Марианна размышляла над этим разговором весь вечер. Когда она легла спать, а Чудик уселся ей на живот и замурлыкал, она сонно попыталась вспомнить дедушку. Прежний Дед никогда не казался ей человеком, которому можно заморочить голову. Конечно, тогда она была еще очень юна, но он всегда казался сильной личностью, идущей своим путем. Он был жилистый, и от него пахло землей. Марианна помнила, как он шагал длинными ногами в леса, ведя в поводу свою ненаглядную старую лошадь Молли, запряженную в телегу, в которую он собирал странные травы и растения, которыми славился. Она помнила его старую фетровую шляпу. Она помнила, как Бабка говорила:
– Ох, сними этот жуткий головной убор, Дед!
Бабка всегда называла его Дедом. Марианна до сих пор понятия не имела, как его звали.
Она помнила, как прежний Дед любил, чтобы его окружали дети и внуки – все мальчики, за исключением Марианны, – и как после воскресного обеда у нее было особое место у него на колене. Они всегда приходили в Лесной Дом на воскресный обед. Марианна подумала, что маме это наверняка не нравилось. У нее остались очень ясные воспоминания о том, как мама и Бабка рявкали друг на друга на кухне, пока старая мисс Каллоу готовила. Мама любила готовить, но в этом доме ей никогда не позволяли.
И перед тем, как Марианна погрузилась в сон, у нее возникло самое яркое воспоминание: как прежний Дед зашел в Дроковый Коттедж, принеся для нее, как он сказал, специальный подарок.
– Трюфели, – объявил он и протянул большую жилистую руку с кучкой чего-то, похожего на маленькие черные комки земли.
Ожидавшая шоколада Марианна посмотрела на комки в смятении. Стало еще хуже, когда Дед вытащил свой нож – который затачивался так часто, что больше походил на шило, чем на нож, – аккуратно отрезал кусочек от комка и велел ей съесть. На вкус он был как земля. Марианна выплюнула. Сейчас ей было ужасно больно вспоминать разочарованное лицо Деда и то, как он сказал:
– Ну, что ж. Возможно, она слишком мала для таких вещей.
После чего Марианна заснула.
Утром Чудик пропал. И дверь, и окно были закрыты, но Чудик всё равно исчез. Не оказалось его и внизу выпрашивающим завтрак.
Мама была занята, носясь в поисках носков, брюк и рубашек для Джо.
– Полагаю, он вернулся в Лесной Дом, – бросила она через плечо. – Таковы кошки.

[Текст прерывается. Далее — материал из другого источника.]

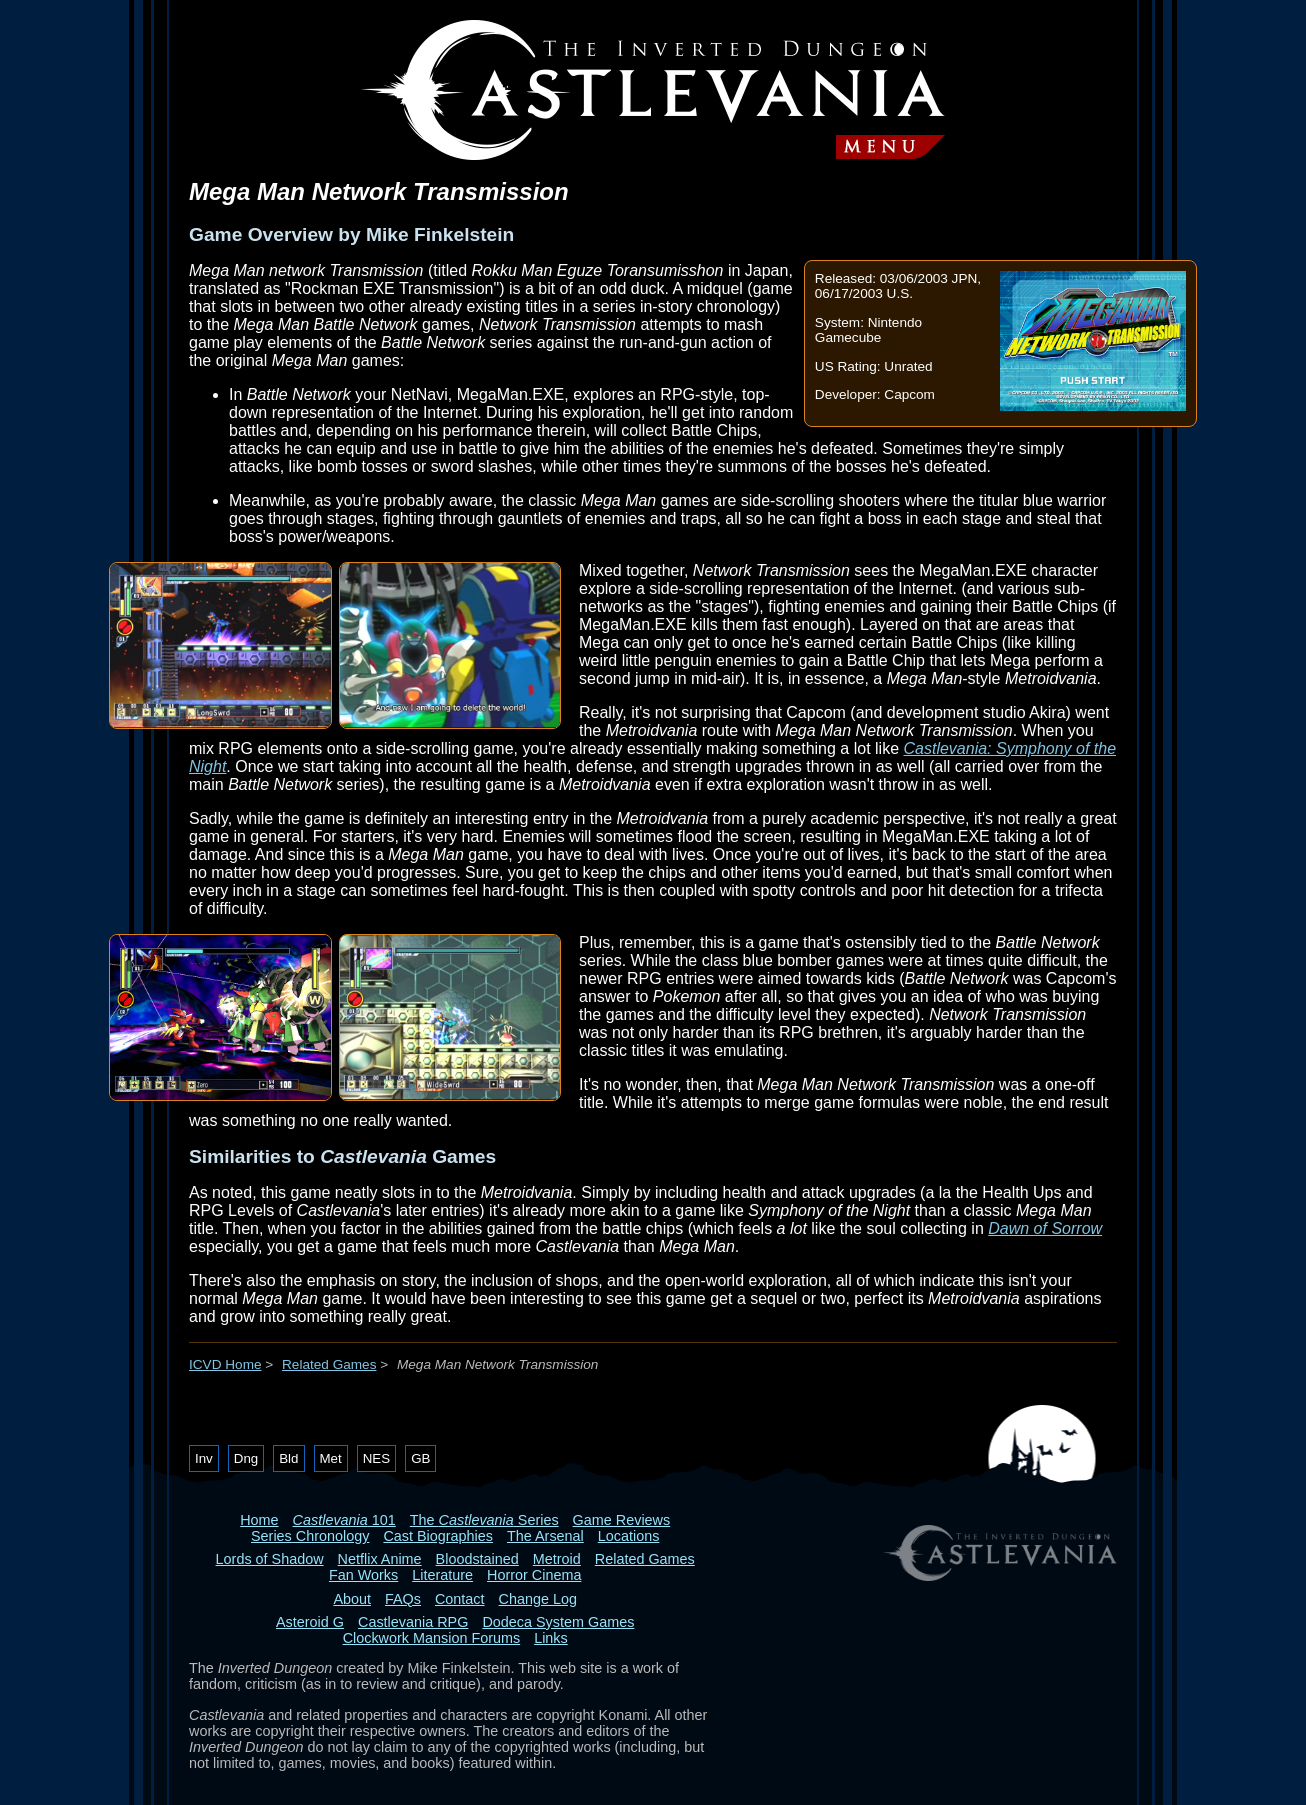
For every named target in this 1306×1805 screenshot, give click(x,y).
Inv (204, 1458)
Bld (288, 1458)
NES (376, 1458)
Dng (246, 1458)
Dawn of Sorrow (1045, 1228)
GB (420, 1458)
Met (331, 1458)
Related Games (329, 1364)
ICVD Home (225, 1364)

Сходи забери его обратно, пока мы провожаем Джо. О, Боже! Я забыла ночные рубашки! Джо, вот еще две пары носков. Вроде бы, я их тебе заштопала.
Джо взял носки и другие вещи и сам упаковал их в рюкзак так, чтобы никто не видел. Марианна знала – это из-за того, что украденный хорек тоже лежал в рюкзаке. Джо ходил с самым своим надутым видом. Марианна не могла его винить. Она знала, что на его месте до ужаса боялась бы отправляться туда, где все обитатели кудесники и никому другому не дают заниматься колдовством. Но, когда она спросила, Джо только проворчал:
– Дело не в магии, а в испорченных каникулах. Вот что я ненавижу.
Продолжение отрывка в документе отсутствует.